Storefront design guide released by Commission

The New York City Landmarks Preservation Commission (LPC) has released Guidelines for Storefront Design in Historic Districts to help business owners, as well as property owners understand LPC’s rules and regulations for new storefronts in historic districts so that they can make good design decisions that meet LPC requirements and get faster approval of their permit.

They are meant for everyone who has a role in the design and construction of new storefronts in historic districts, from building owners and business owners to architects and contractors.

“Small businesses face many challenges today and the intent of the Guidelines for Storefront Design in Historic Districts is to provide a helpful tool for business owners with storefronts in designated buildings,” said Landmarks Preservation Commission Chair Sarah Carroll.

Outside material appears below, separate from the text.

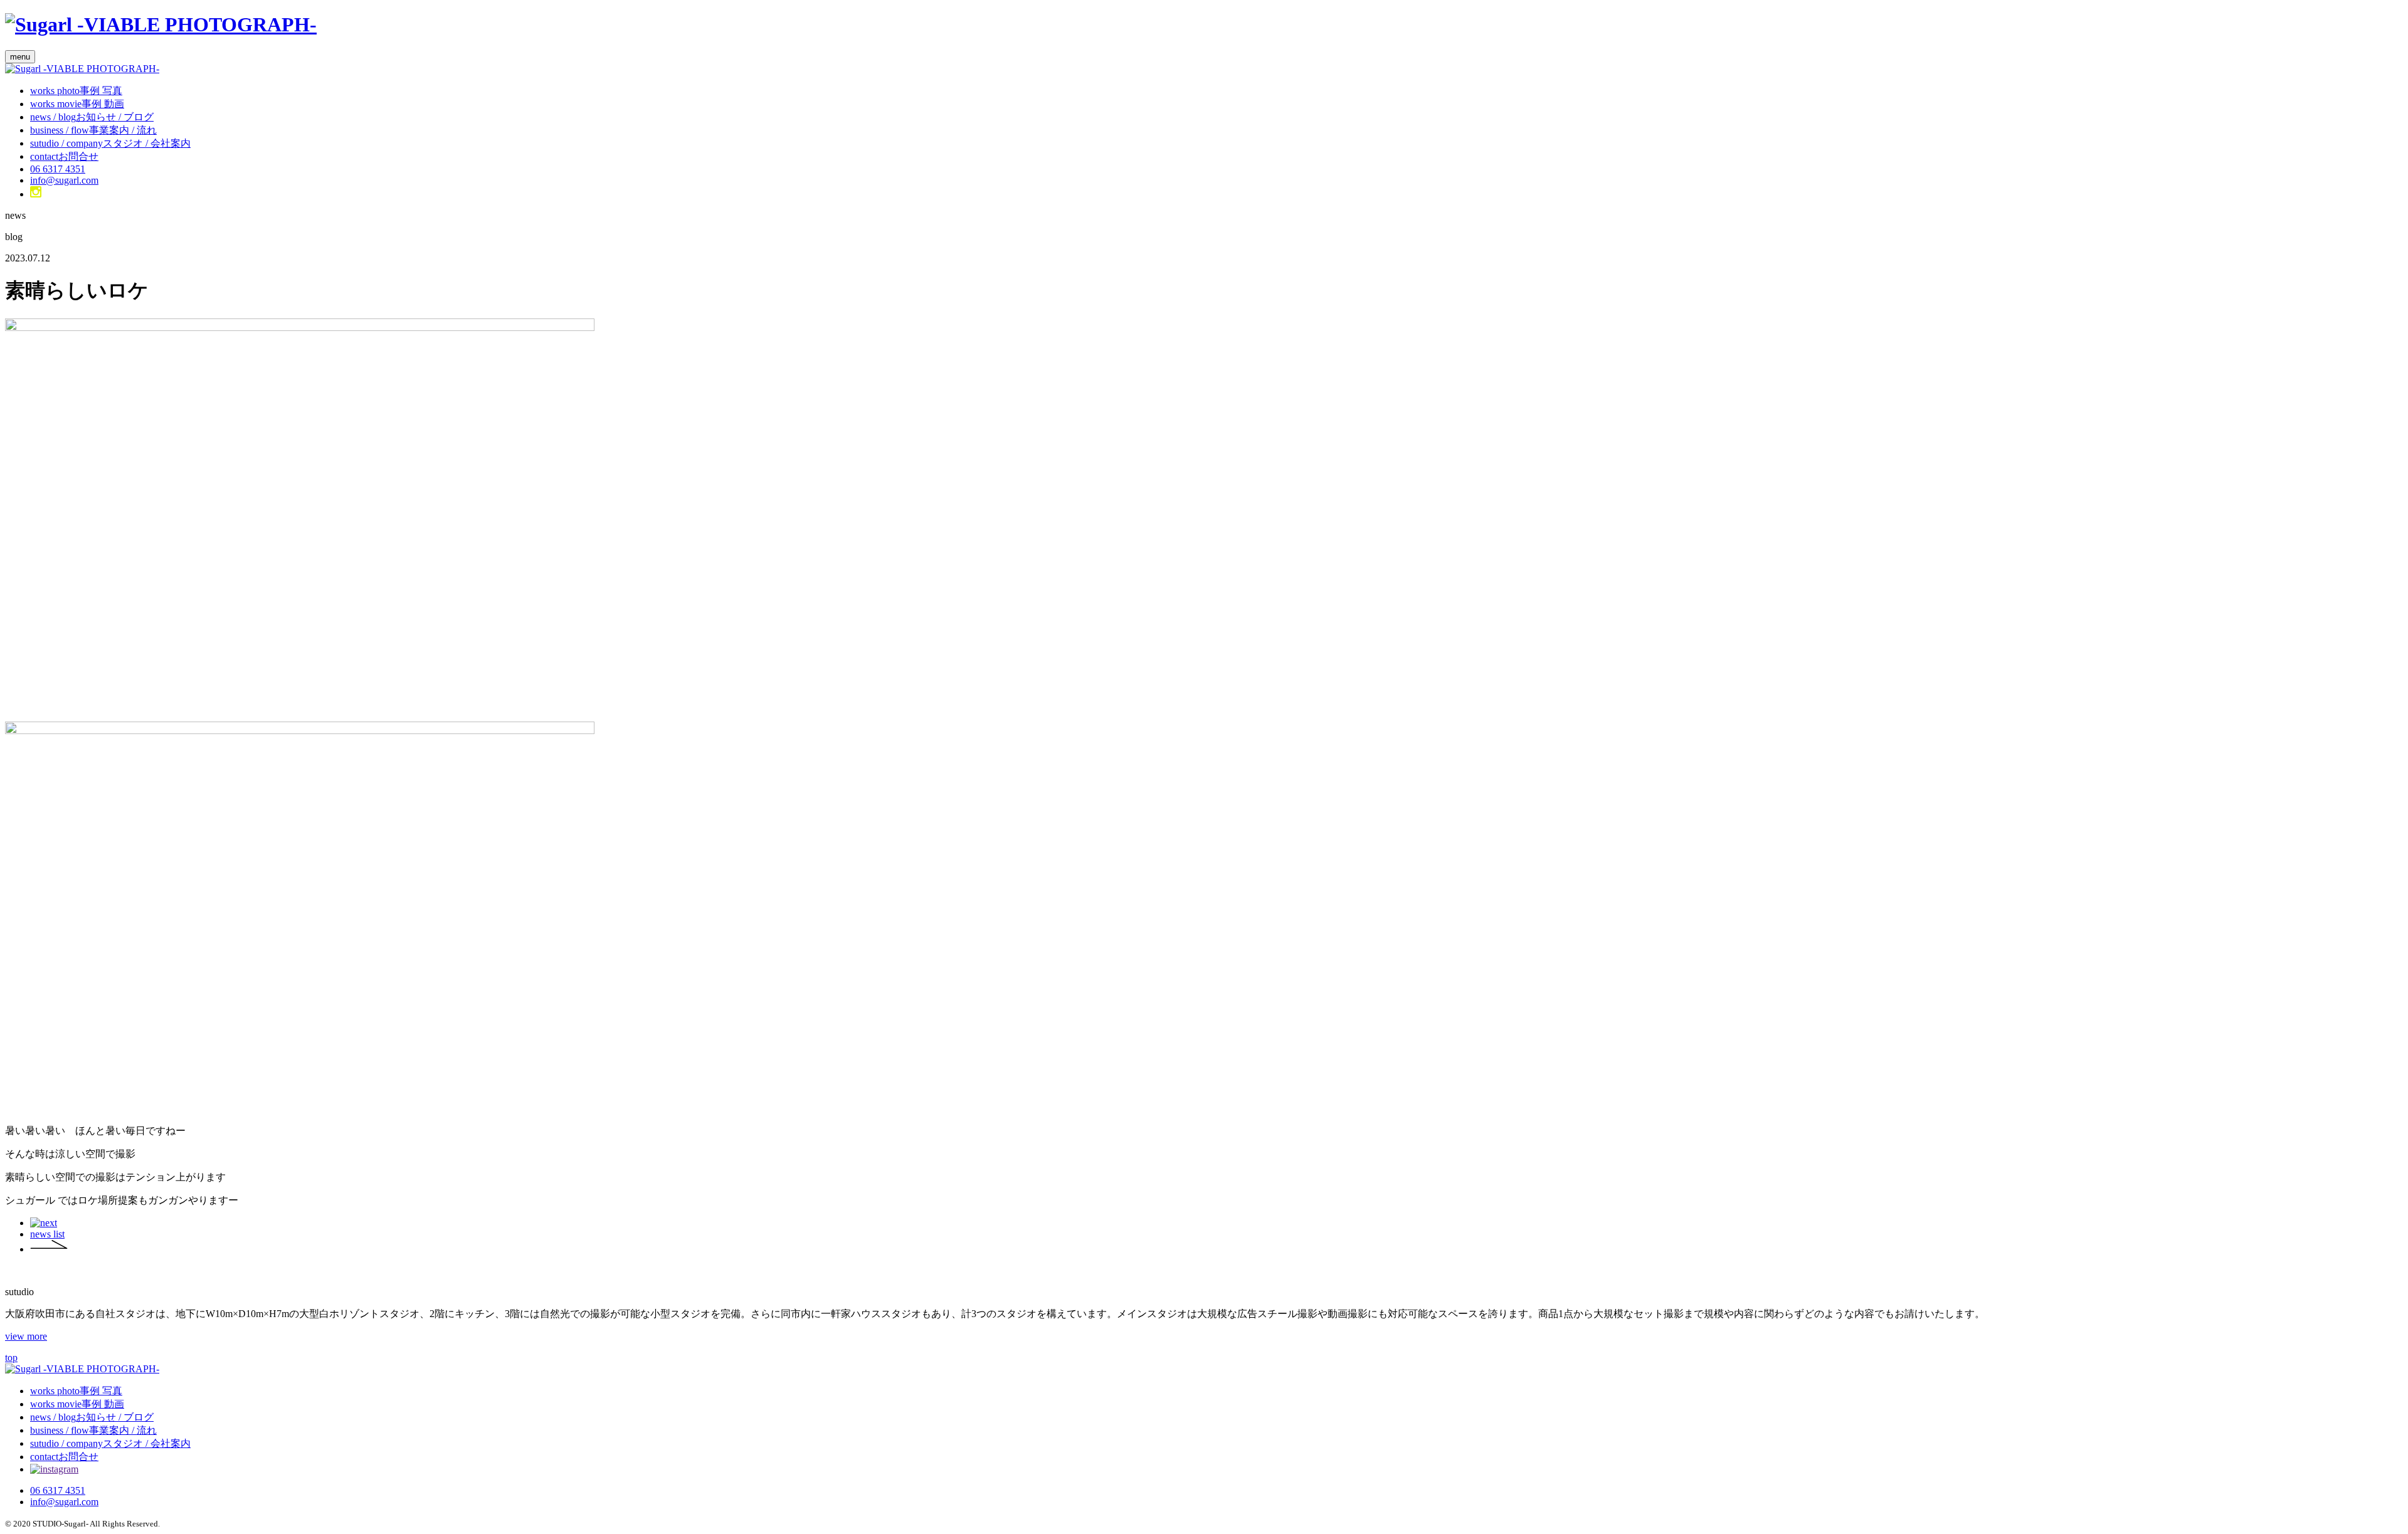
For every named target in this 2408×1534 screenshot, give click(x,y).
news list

“These guidelines will make it easier to navigate our rules and processes so that business owners can efficiently obtain approvals for a storefront that meets their needs and relates to the historic context of their building or historic district.”

As the agency responsible for protecting and preserving the City’s landmark properties, LPC regulates changes made to storefronts on designated buildings, most of which are located in historic districts. Thus, any proposal to change a storefront in a historic district should relate well to the building and historic district where it is located. LPC can approve well-designed contemporary storefronts as well as traditional historic storefronts, as long as the design relates harmoniously to the identity of that particular historic neighborhood or street.

The Guidelines for Storefront Design in Historic Districts explain and illustrate LPC’s criteria for staff to review and approve permit applications for proposed new storefronts in historic districts.

It features an illustrated glossary of the main elements of a storefront and a brief overview of historic storefronts, before and after photos of approved storefronts and diagrams and architectural drawings that demonstrate LPC’s rules.

The guide also includes information and examples of materials needed to submit a complete application once the storefront has been designed, as well as other helpful resources on storefront-related installations.

“In 2017, we released a Storefront Improvement Guide in order to help business owners create vibrant storefronts that attract customers while complying with City rules and regulations,” said Gregg Bishop, Commissioner of the NYC Department of Small Business Services.

“The Guidelines for Storefront Design in Historic Districts released today by the Landmarks Preservation Commission is an important resource that will continue to help ensure that business owners have the tools they need to optimize their storefronts.”

“Landmark preservation is an integral part of keeping New York City the familiar place we all love,” said Manhattan Borough President Gale A. Brewer. “I have long been a champion for preservation, and I thank the Landmarks Preservation Commission for releasing these storefront design guidelines to make compliance and understanding easier for all businesses.”

“This is a welcome step in making LPC storefront rules more understandable and accessible,” said Peg Breen, President of the New York Landmarks Conservancy. “The guide has clear illustrations and even an interesting history of NYC storefront evolutions through the years.”

“AIA New York is excited to hear about the release of LPC’s storefront design guidelines, which we hope will work to expedite approvals for landmarked projects while maintaining the integrity of New York City’s landmarking process,” said Benjamin Prosky, Executive Director of the American Institute of Architects, New York Chapter (AIANY) and Center for Architecture.